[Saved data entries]

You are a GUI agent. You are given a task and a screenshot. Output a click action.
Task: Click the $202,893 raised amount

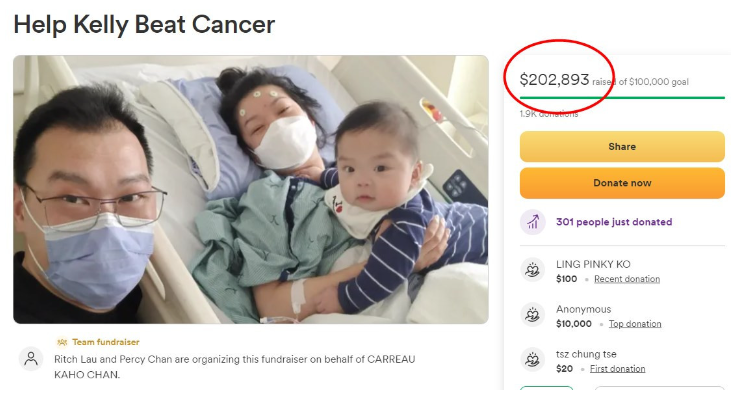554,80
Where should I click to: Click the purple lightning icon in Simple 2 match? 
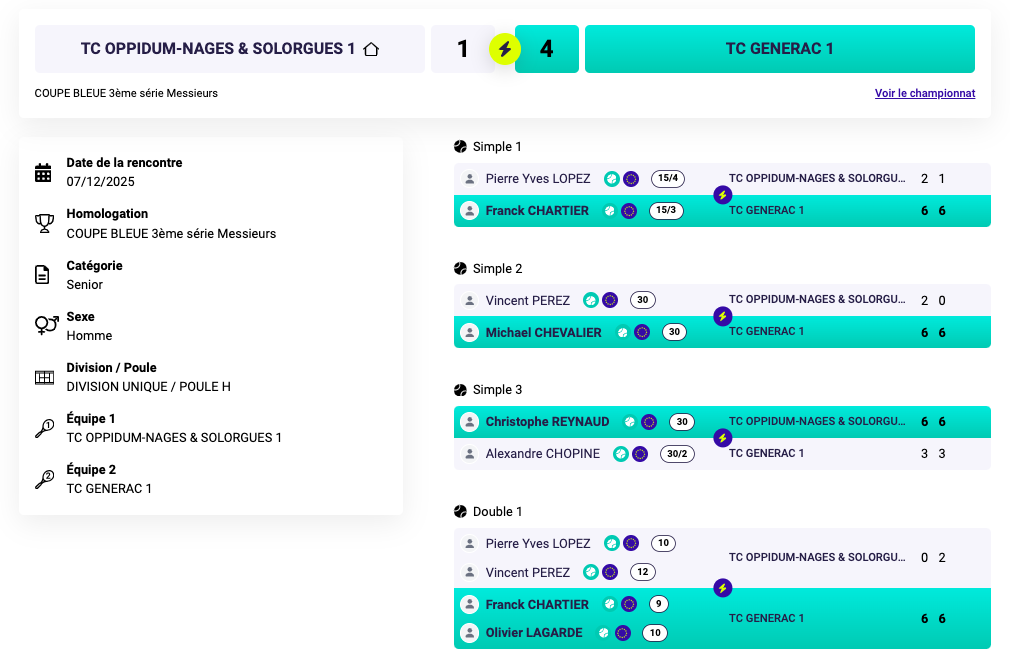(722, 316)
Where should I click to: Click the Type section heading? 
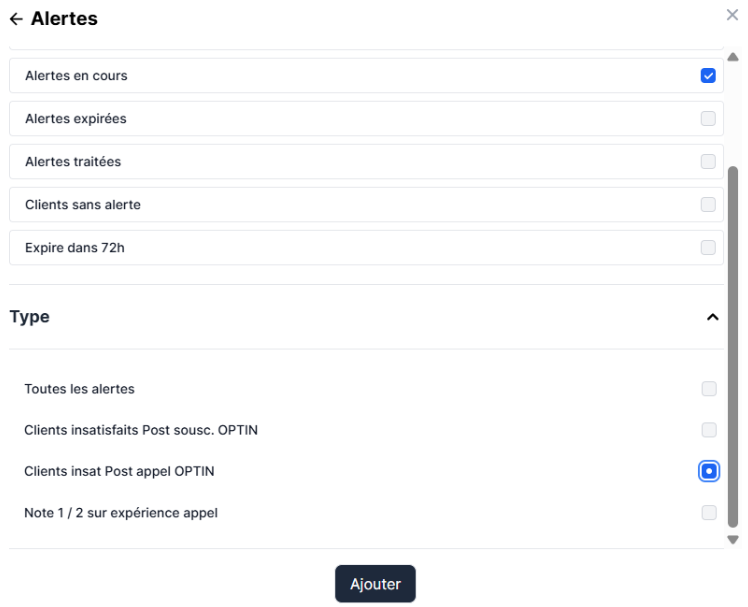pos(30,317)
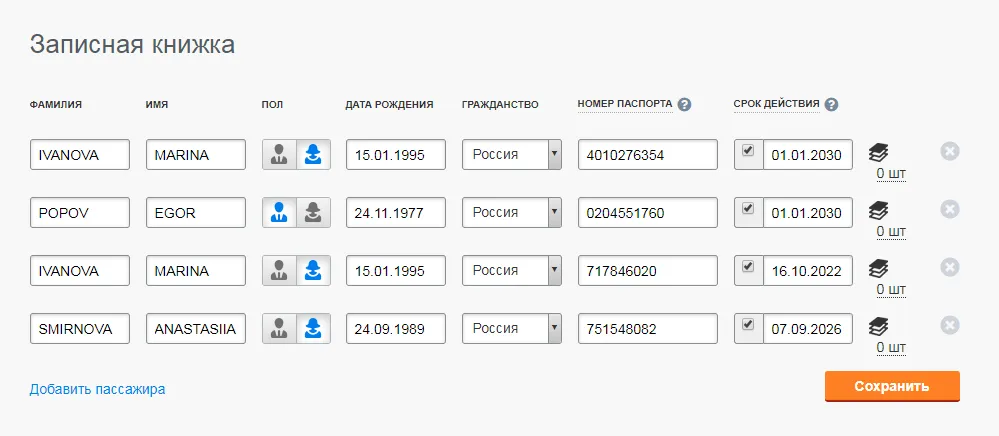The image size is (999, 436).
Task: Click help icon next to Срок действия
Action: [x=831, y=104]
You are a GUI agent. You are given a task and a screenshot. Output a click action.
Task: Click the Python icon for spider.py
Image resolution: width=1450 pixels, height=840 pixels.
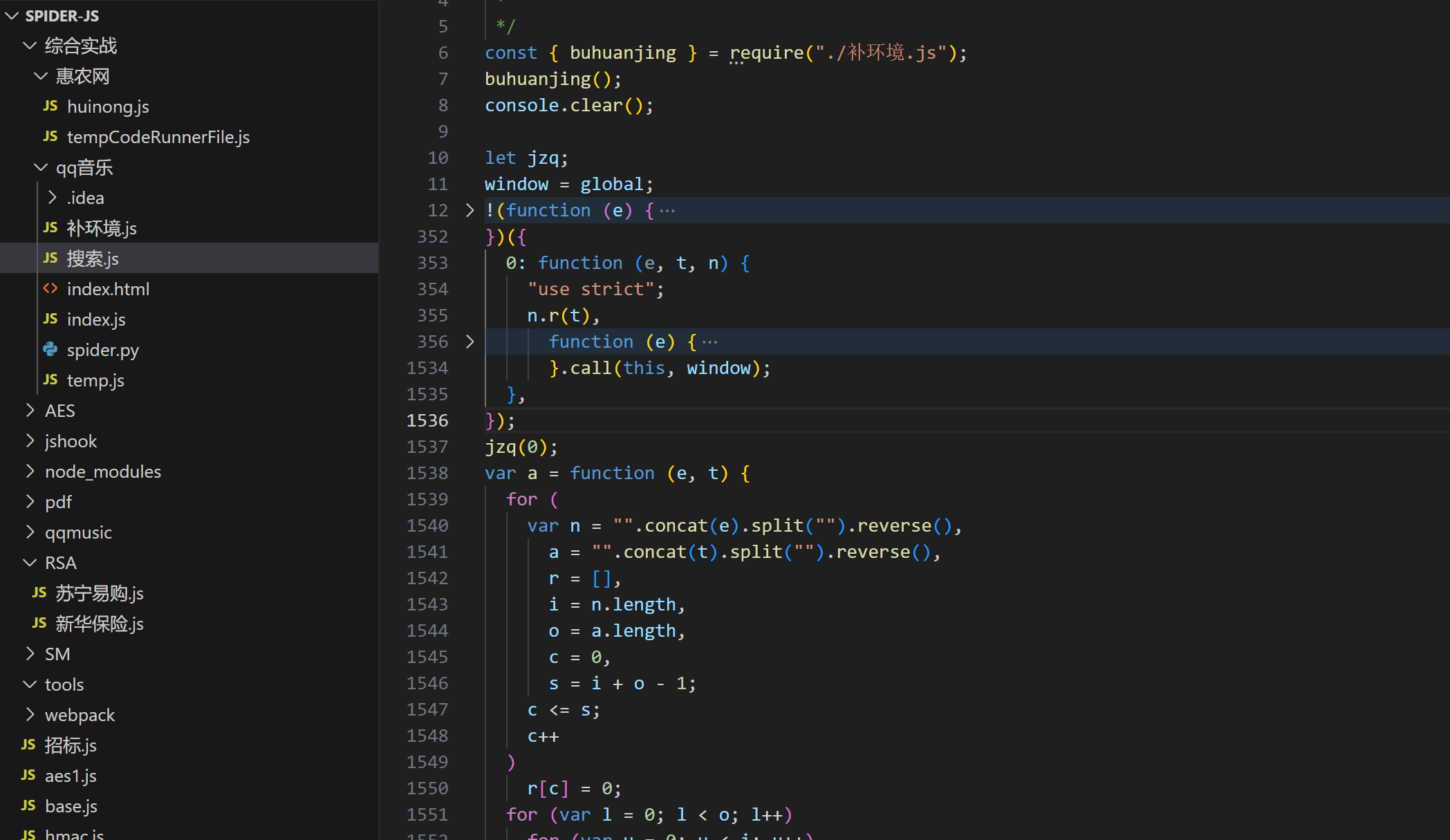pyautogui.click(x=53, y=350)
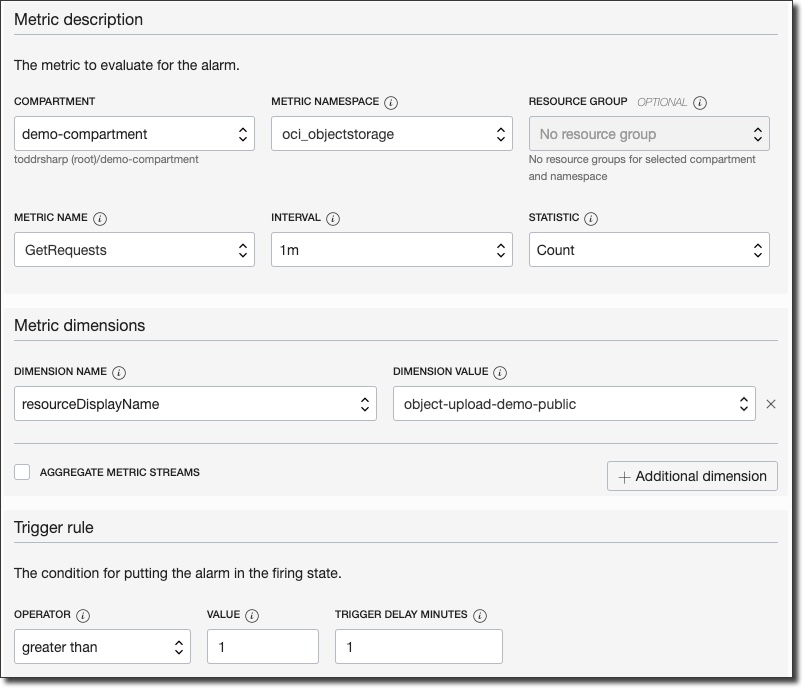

--- PROBLEM DESCRIPTION ---
Without the images, output all the entries exactly as they stand.

--- RESPONSE TO THIS EXERCISE ---
You are a GUI agent. You are given a task and a screenshot. Output a click action.
Task: Click the $202,893 raised amount

554,80
Where should I click to: Click the purple lightning icon in Simple 2 match? 
(722, 316)
Where should I click to: Click the Type section heading? 
pos(30,317)
The image size is (999, 436).
Task: Click help icon next to Срок действия
Action: [x=831, y=104]
You are a GUI agent. You are given a task and a screenshot. Output a click action.
Task: Click the Python icon for spider.py
Image resolution: width=1450 pixels, height=840 pixels.
pyautogui.click(x=53, y=350)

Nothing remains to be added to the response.